Segue abaixo um resumo do funcionamento de alguns sistemas de aposentadoria em vários países (conforme informação da OCDE):
ALEMANHA: A idade mínima hoje é 65 anos para aposentar, mas para quem nasceu antes de 1º de janeiro de 1947. Para os nascidos a partir de 1964 a idade mínima é de 76 anos. Quem nasceu de 1947 a 1963, a idade mínima aumenta gradativamente.
BÉLGICA: Há um sistema parecido com o que temos hoje no Brasil - uma fórmula progressiva de 85/95. A idade mínima é de 62 anos com 40 anos de contribuição.
GRÉCIA: A idade mínima hoje é 65 anos. Até 2020 cresce para 67 e, a partir desta data, vai aumentar conforme a expectativa de vida.
FRANÇA: A idade mínima hoje é de 62 anos.
HOLANDA: A idade mínima hoje é de 67 anos. A partir de 2024, será aumentada de acordo com a expectativa de vida.
ITÁLIA: A idade mínima é de 64 anos, sendo que para funcionários públicos é de 66 anos.
PORTUGAL: A idade mínima hoje é 66 anos. Em 2021 será de 67 anos e, a partir desta data, a idade mínima crescerá conforme a expectativa de vida.
REINO UNIDO: A idade mínima atual é de 65 anos para homens e 60 para mulheres, dos nascidos antes de abril de 1950. A partir de 2020, para homens e mulheres será de 66 anos, passando para 67 a partir de 2026. A partir de então crescerá conforme a expectativa de vida.
ESTADOS UNIDOS: Hoje a idade mínima é de 66 anos. A partir de 2022, subirá para 67 anos.
CANADÁ: 65 anos é a idade mínima com 35 anos de contribuição.
JAPÃO: 65 anos com contribuição de 40 anos.
ESPANHA: 65 anos e 35 de contribuição.
Nos demais países onde não comentei o tempo mínimo de contribuição, está entre 30 e 35 anos.

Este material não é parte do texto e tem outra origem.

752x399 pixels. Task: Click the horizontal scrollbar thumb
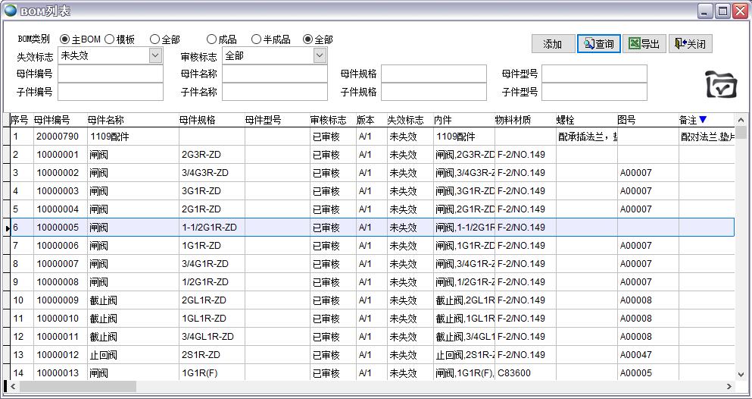(76, 387)
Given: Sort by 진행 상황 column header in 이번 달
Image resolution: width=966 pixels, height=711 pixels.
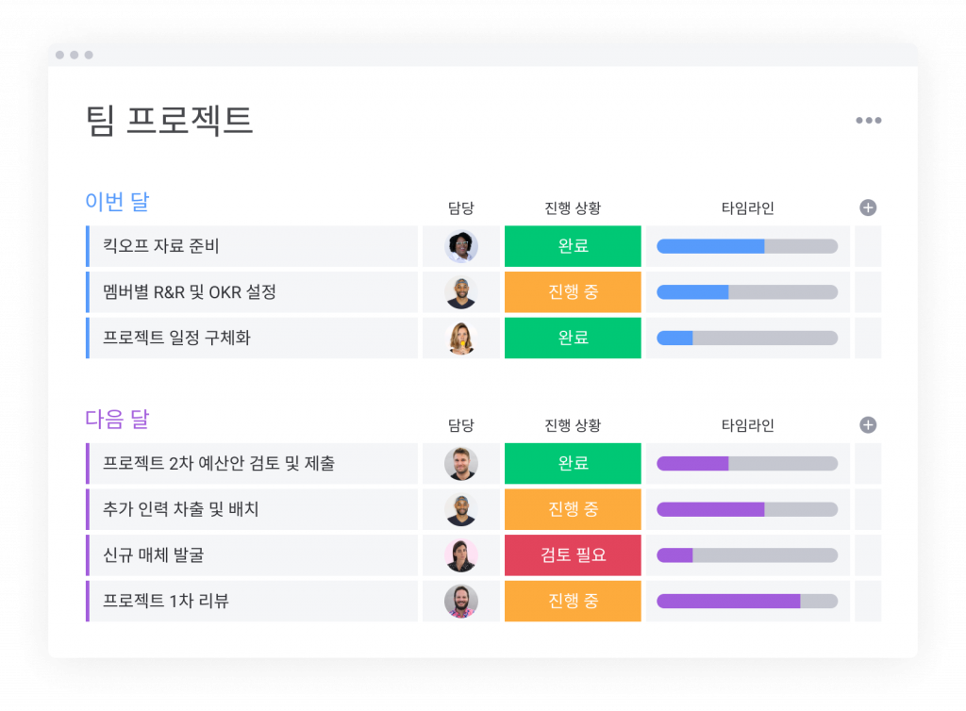Looking at the screenshot, I should (573, 208).
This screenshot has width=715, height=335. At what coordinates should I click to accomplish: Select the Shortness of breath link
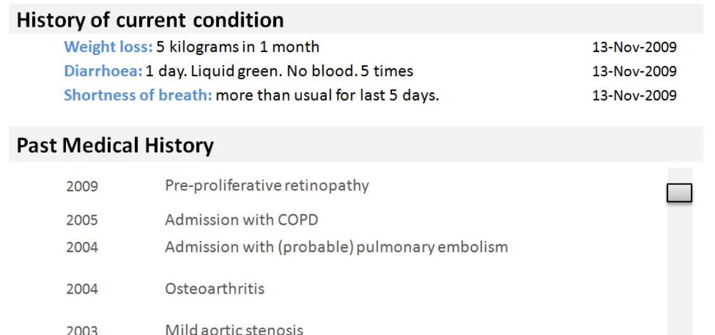click(x=137, y=96)
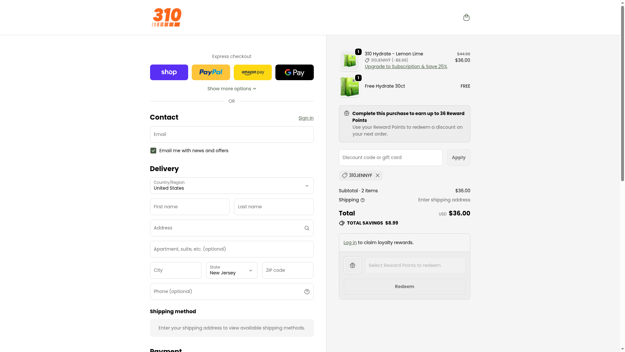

No Brasil as principais propostas de reforma da Previdência são as seguintes:
01 - Aposentadoria para homens e mulheres aos 65 anos.
02 - Contribuição mínima de 25 anos (hoje é quinze).
03 - Para o benefício máximo serão necessários 49 anos de contribuição.
04 - Não poderá mais acumular benefícios (hoje pode).
05 - Trabalhador rural passa a contribuir da mesma forma que os trabalhadores das empresas.
06 - Funcionários públicos passam a contribuir da mesma forma que os trabalhadores da iniciativa privada.
As discussões estão intensas. Hoje temos no Congresso mais de 150 propostas de alteração ao texto enviado pelo governo.
Realmente precisamos ter a coragem e o discernimento para fazer os ajustes e assim sobrevivermos com um sistema que hoje está completamente falido.
O termo que utilizei acima menciona: “sobrevivermos”, está correto. A reforma pleiteada agora pelo governo será mais um paliativo. A solução definitiva é a mudança do regime de repartição, o atual, para o de contribuição, onde quem participa, na aposentadoria, vai receber o que realmente contribuiu e, se a administração do mesmo for bem-sucedida.